## BRIEF
Exactly the lines from the one with "Given: Click More Data under Parking brake" through the end of the data below must be set down, and no pictures with them.

## DATA EXTRACTS
--
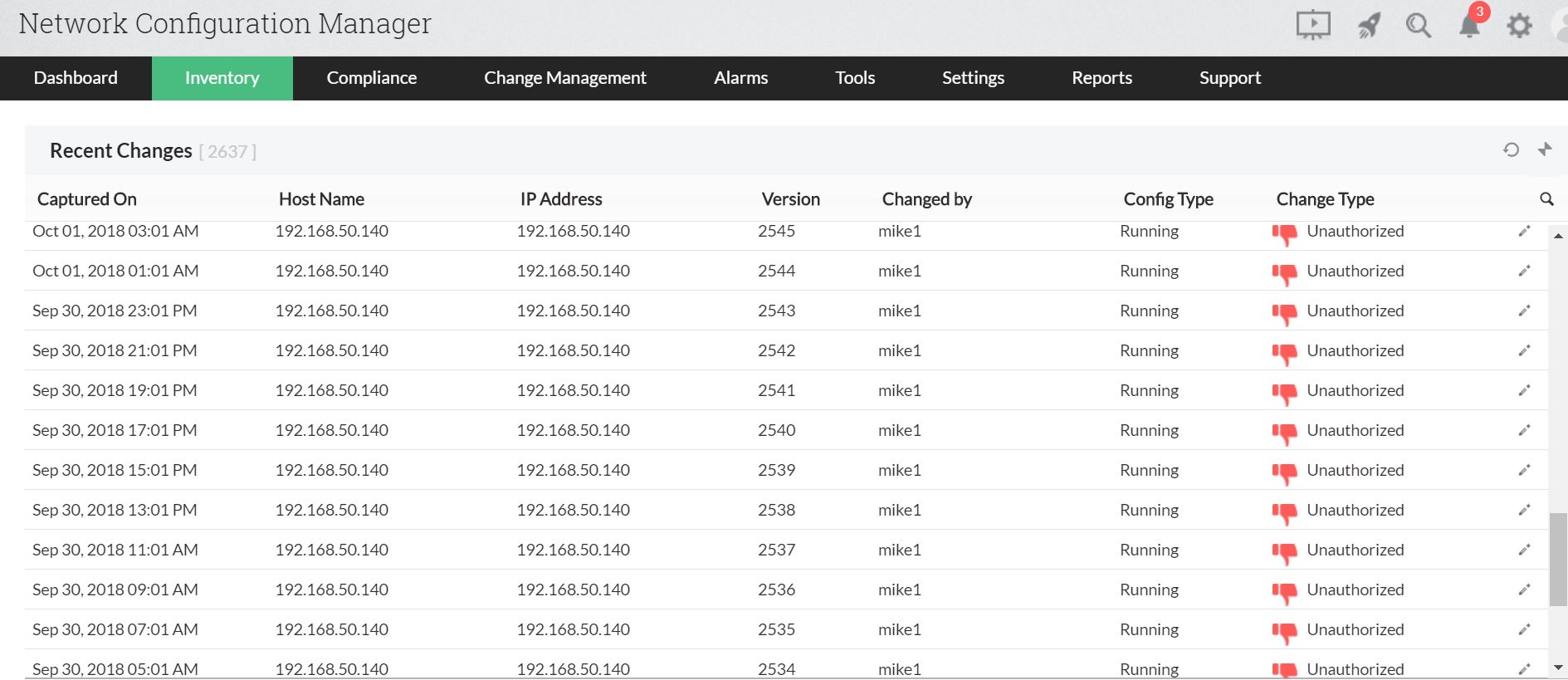Open the settings gear icon in header
Viewport: 1568px width, 680px height.
click(1519, 26)
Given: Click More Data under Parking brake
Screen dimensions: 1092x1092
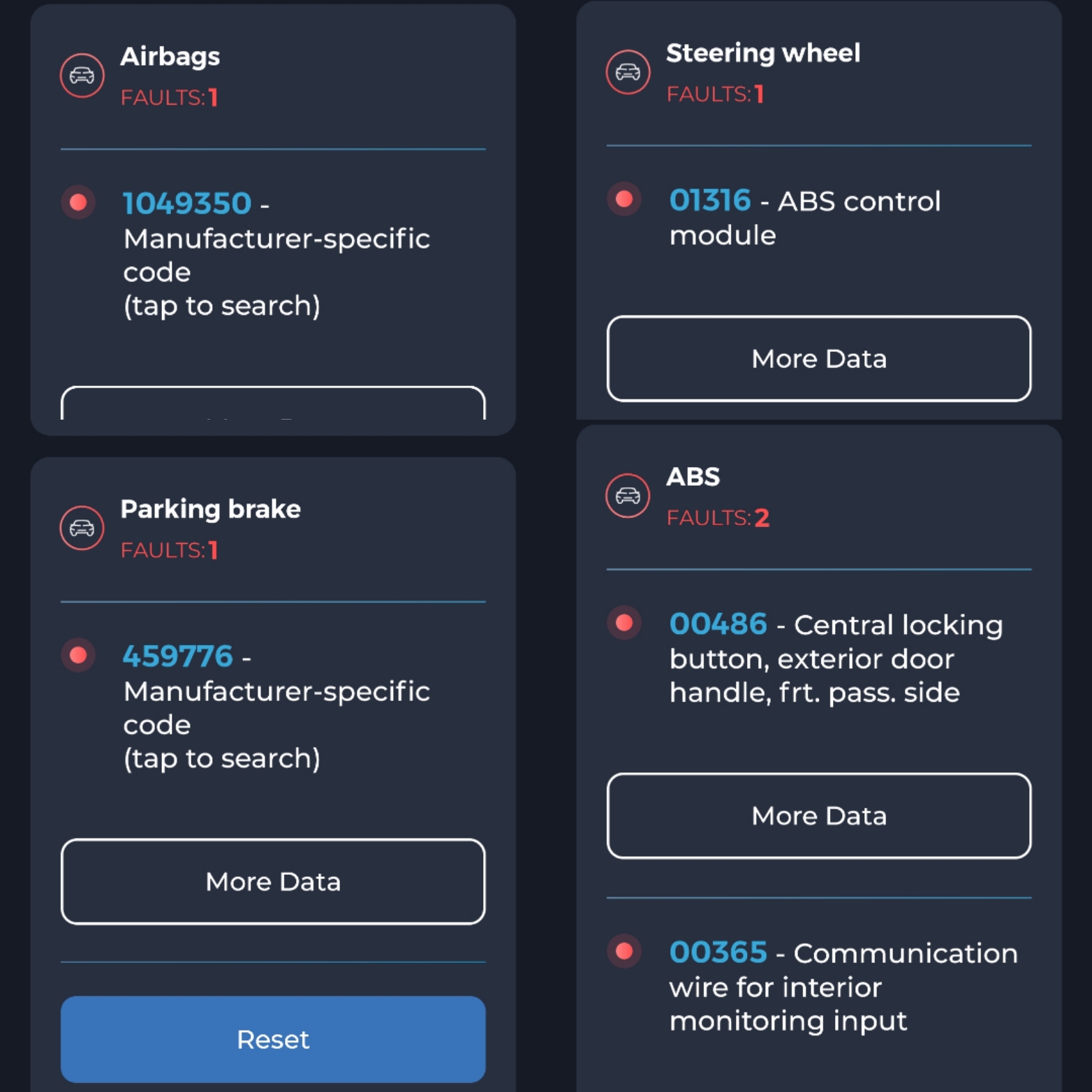Looking at the screenshot, I should [273, 882].
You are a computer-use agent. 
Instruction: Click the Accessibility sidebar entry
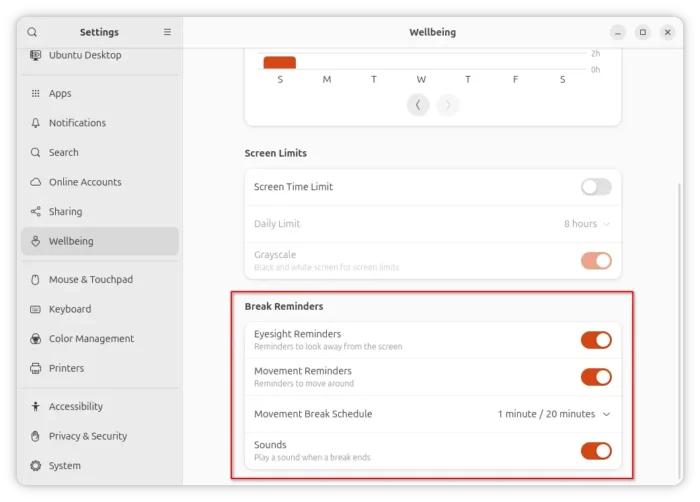(x=76, y=407)
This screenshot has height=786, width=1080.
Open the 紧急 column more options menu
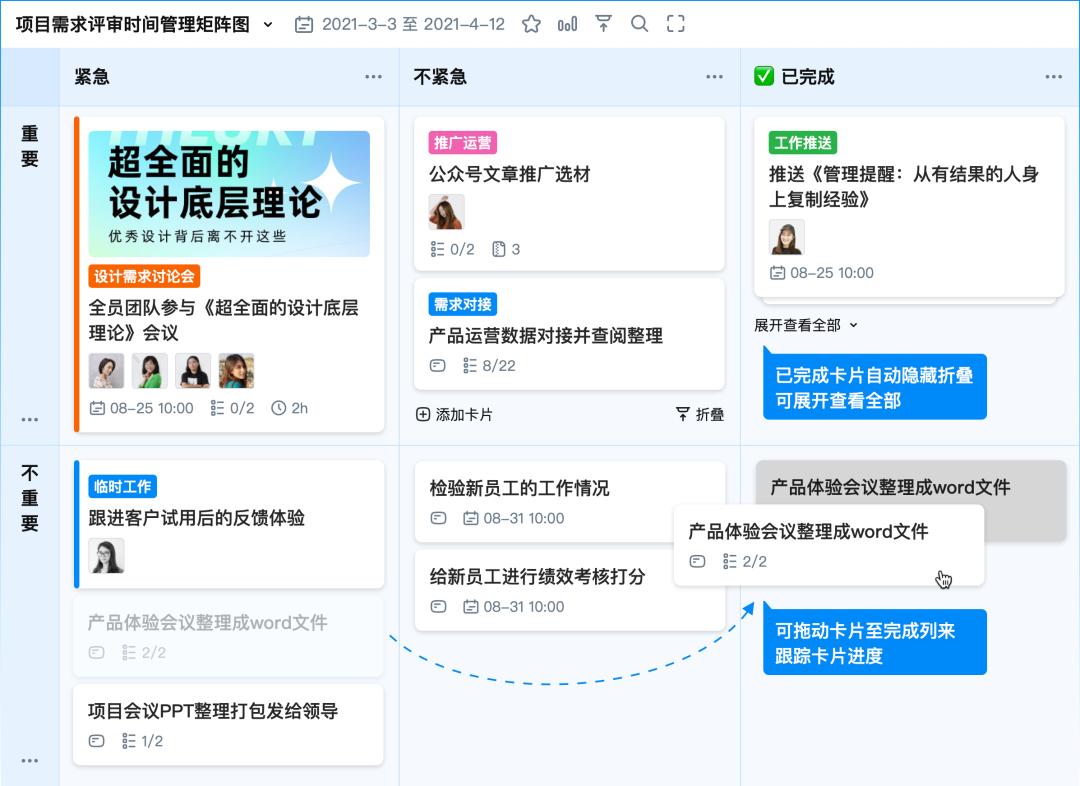point(374,76)
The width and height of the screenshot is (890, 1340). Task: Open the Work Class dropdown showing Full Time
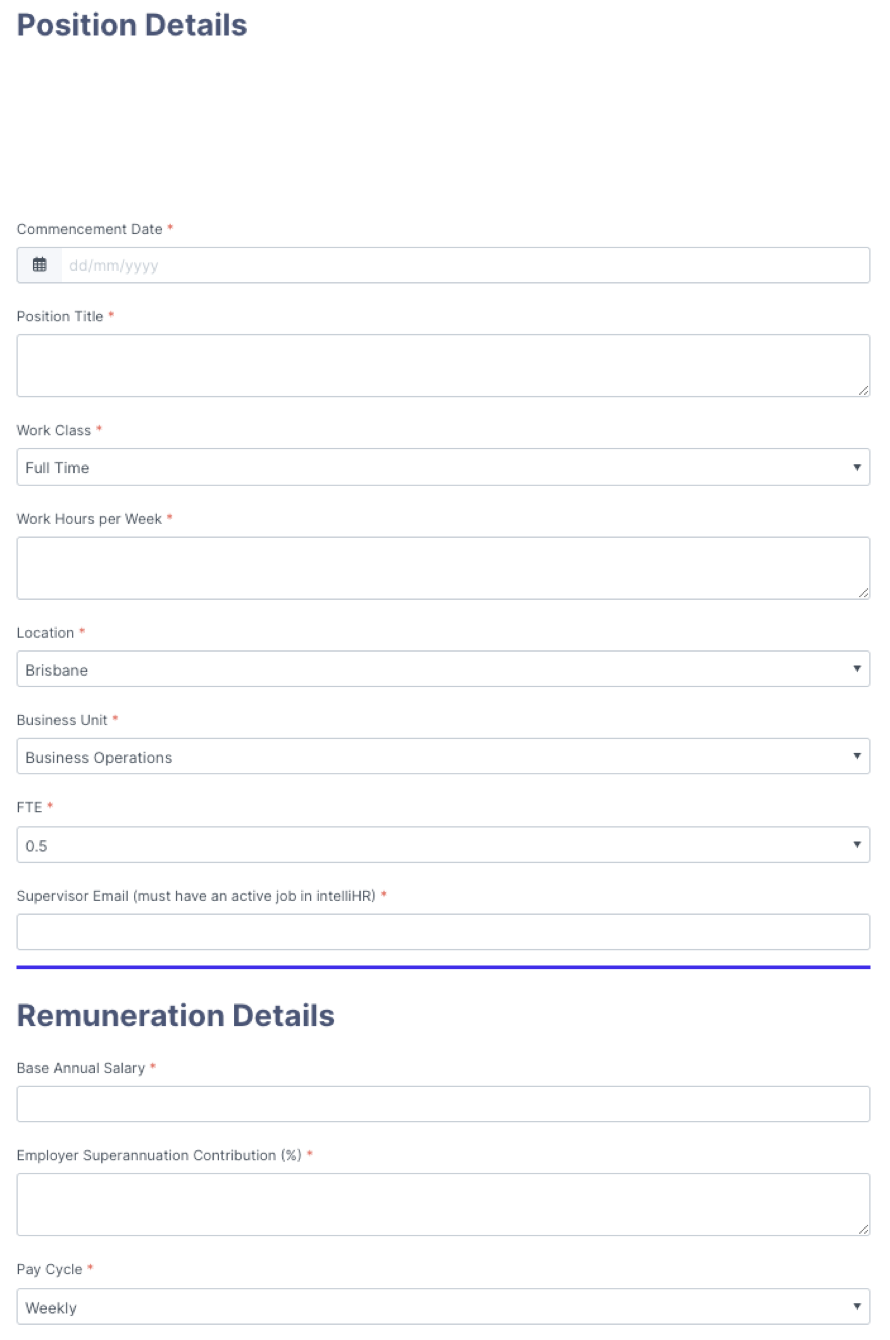click(x=443, y=467)
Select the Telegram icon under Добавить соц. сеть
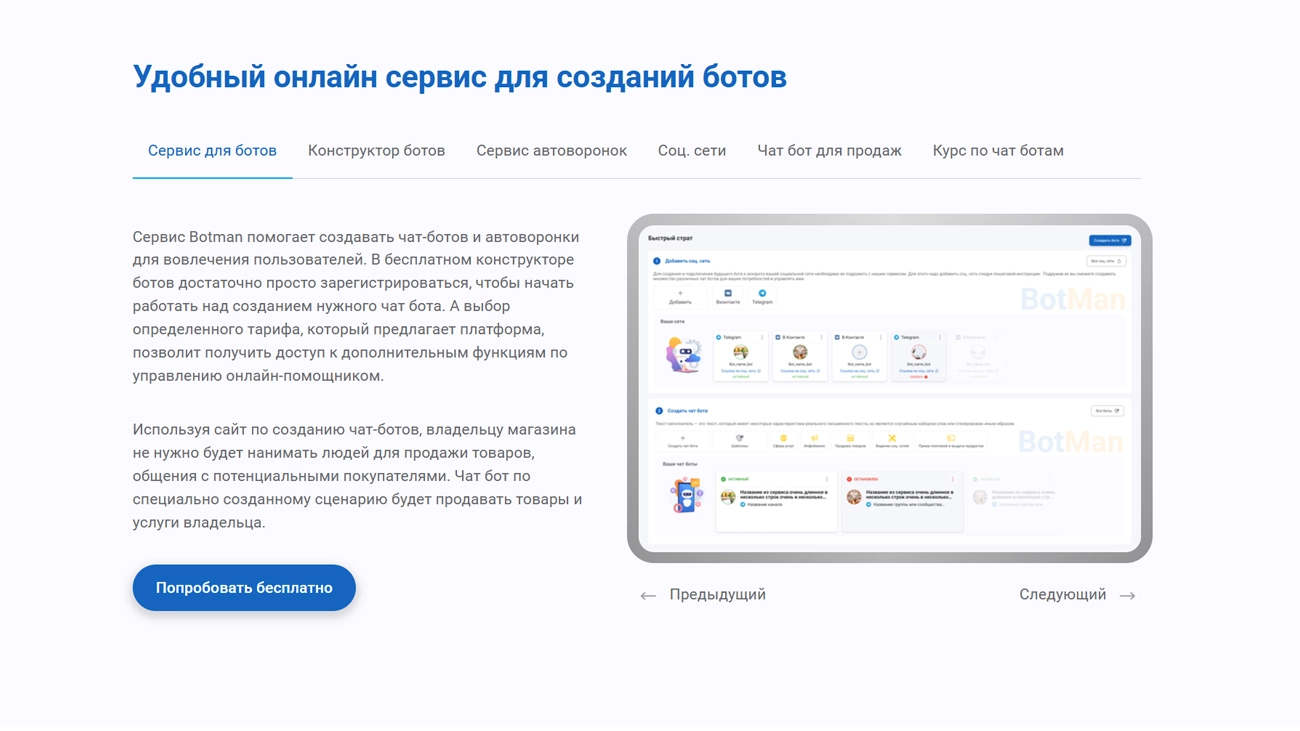Image resolution: width=1300 pixels, height=731 pixels. coord(762,295)
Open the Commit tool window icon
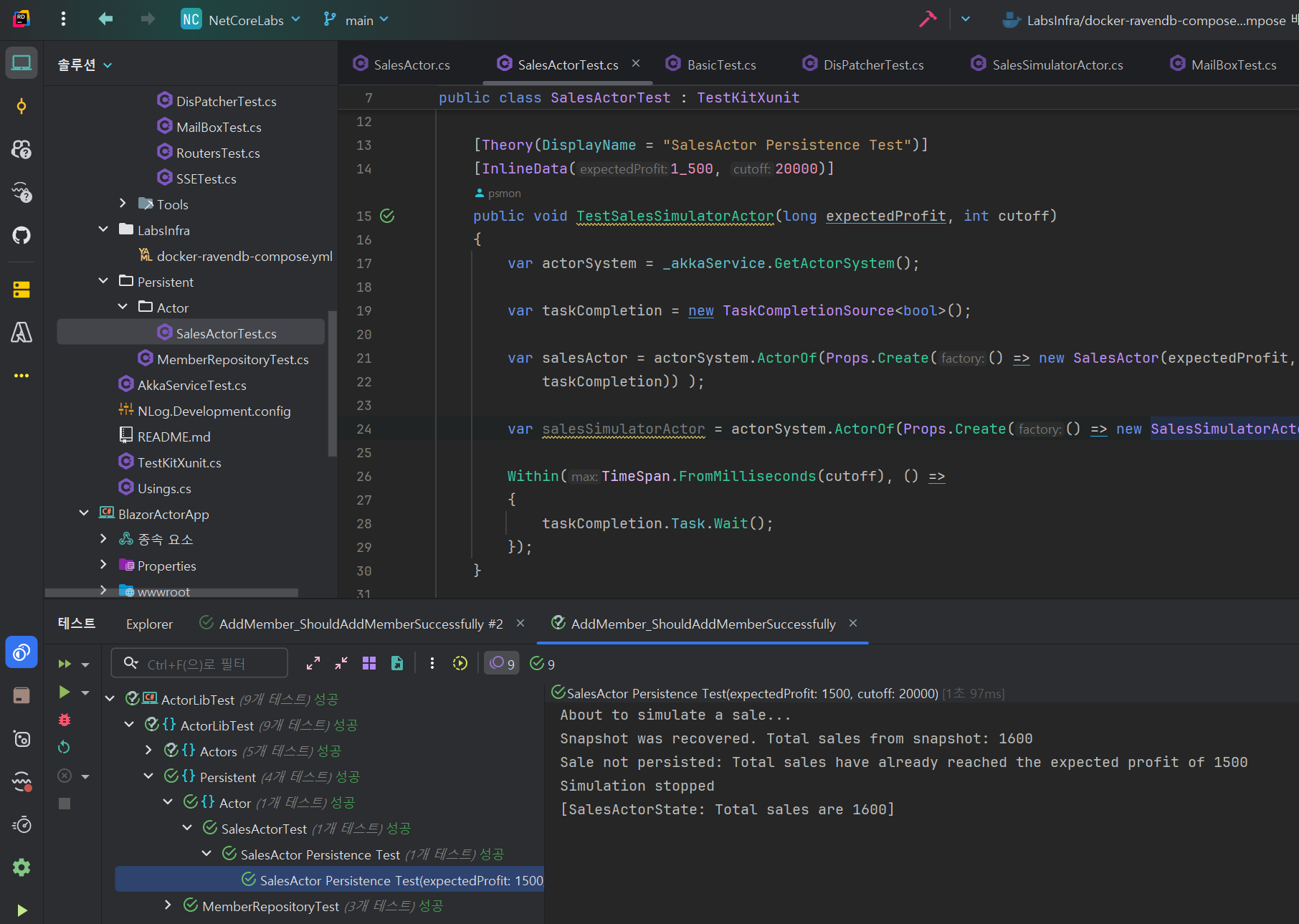This screenshot has width=1299, height=924. [22, 107]
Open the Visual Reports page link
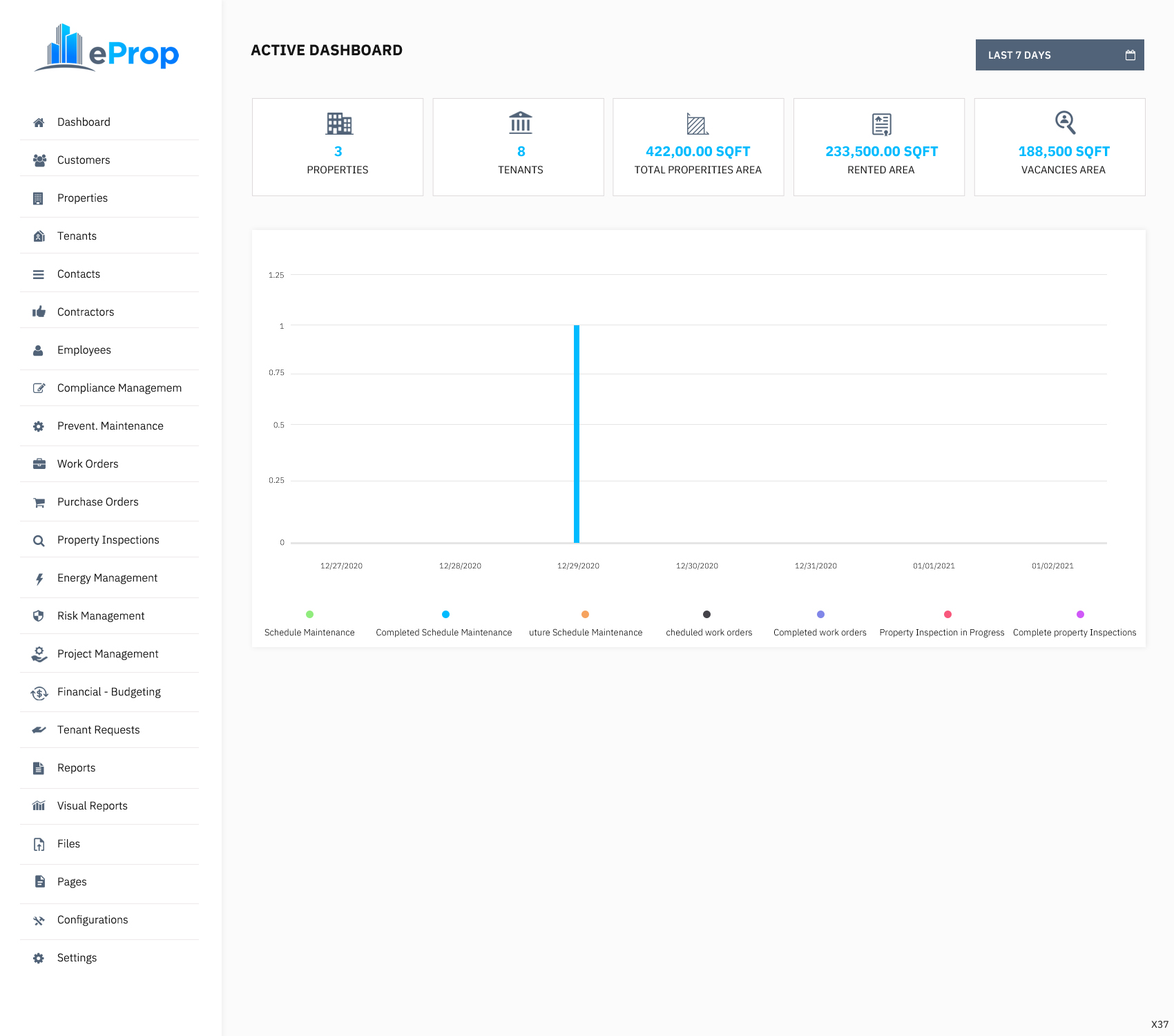Image resolution: width=1174 pixels, height=1036 pixels. 92,806
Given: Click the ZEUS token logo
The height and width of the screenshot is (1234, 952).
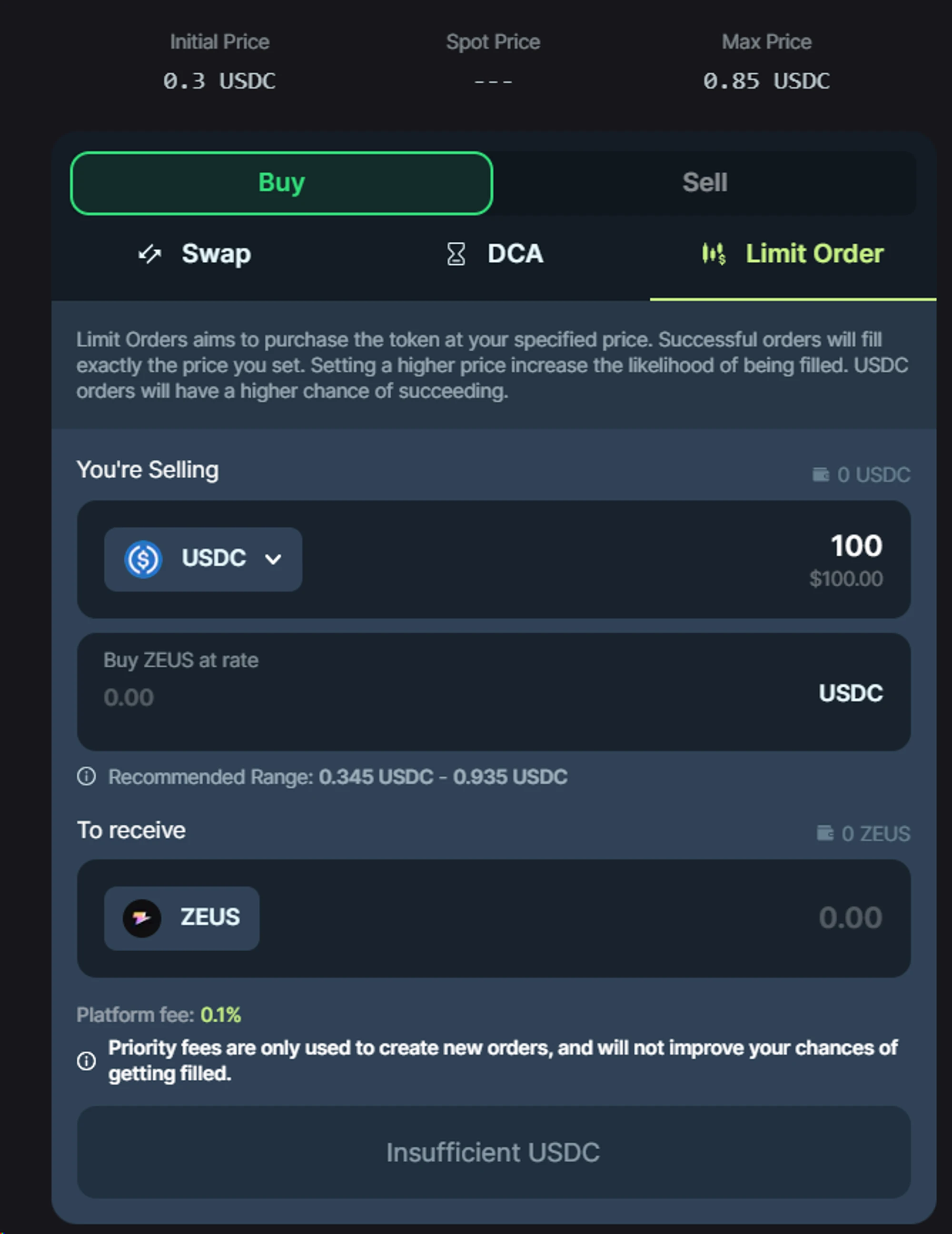Looking at the screenshot, I should point(142,918).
--
## TASK RESPONSE
Given: Click More Data under Parking brake
Screen dimensions: 1092x1092
Looking at the screenshot, I should [273, 882].
You are a computer-use agent. 
Instruction: Click the Accessibility sidebar entry
(x=76, y=407)
This screenshot has height=786, width=1080.
Open the 紧急 column more options menu
point(374,76)
The width and height of the screenshot is (890, 1340). Task: Open the Work Class dropdown showing Full Time
click(x=443, y=467)
Select the Telegram icon under Добавить соц. сеть
Image resolution: width=1300 pixels, height=731 pixels. coord(762,295)
Open the Commit tool window icon
This screenshot has width=1299, height=924. [22, 107]
Open the Visual Reports page link
Image resolution: width=1174 pixels, height=1036 pixels. 92,806
Given: Click the ZEUS token logo
The height and width of the screenshot is (1234, 952).
Looking at the screenshot, I should point(142,918).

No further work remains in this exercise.